(Dokument)
####
W piątek o godz. 20.45 reprezentacja Polski rozegra trzecie spotkanie w eliminacjach Euro 2020 - w Skopje z Macedonią Północną. W ten sam dzień, tyle że o 17.30, w Skopje miał się rozpocząć pierwszy mecz finałowy ligi macedońskiej w koszykówce pomiędzy dwiema miejscowymi ekipami MZT i Rabotnicki.
Derby zostały jednak przełożone na sobotę. Macedoński serwis sport1.mk informuje, że powodem jest przyjazd do stolicy - tu cytat - 2000 polskich chuliganów.
"Kibice, którzy są uważani za jednych z najbardziej wpływowych w Europie, przyjadą do Skopje, by obejrzeć mecz reprezentacji Polski. Policja ocenia, że organizowanie dwóch sportowych imprez w tym samym dniu, jest zbyt ryzykowne" - czytamy.
####
(Sekcja danych)
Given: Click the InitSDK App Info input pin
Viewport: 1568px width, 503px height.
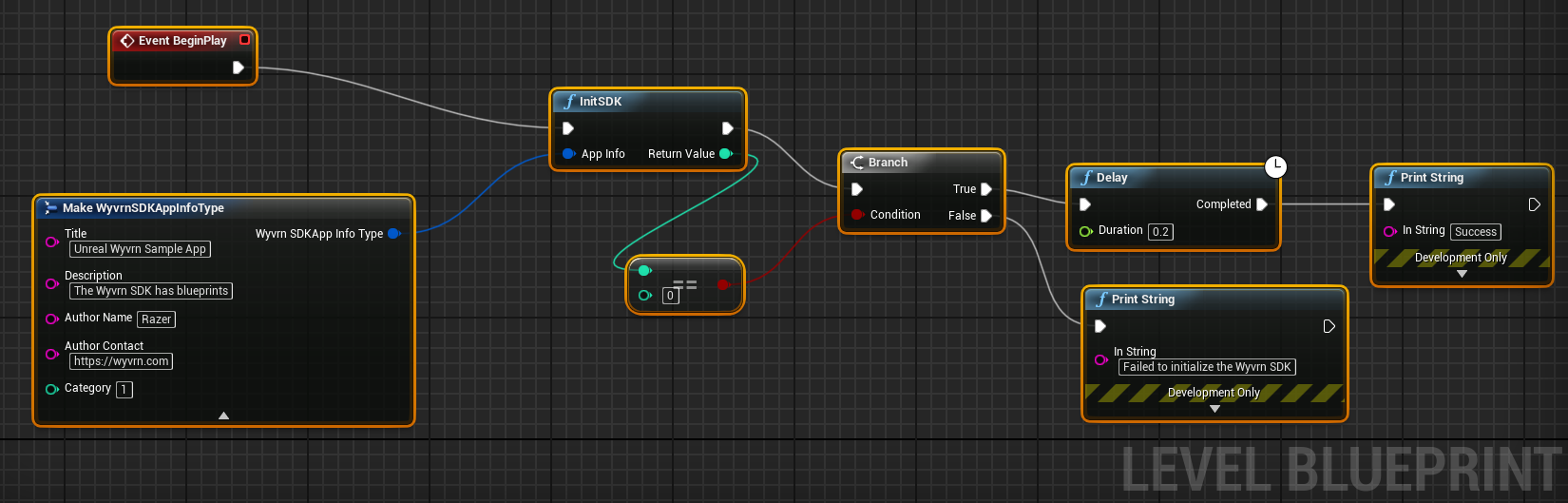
####
(Twoje polecenie) Podaj jeszcze raz, słowo w słowo, fragment dokumentu, który zaczyna się słowami „Derby zostały jednak”, a kończy słowami „2000 polskich chuliganów.”.

(Rozwiązanie zadania)
Derby zostały jednak przełożone na sobotę. Macedoński serwis sport1.mk informuje, że powodem jest przyjazd do stolicy - tu cytat - 2000 polskich chuliganów.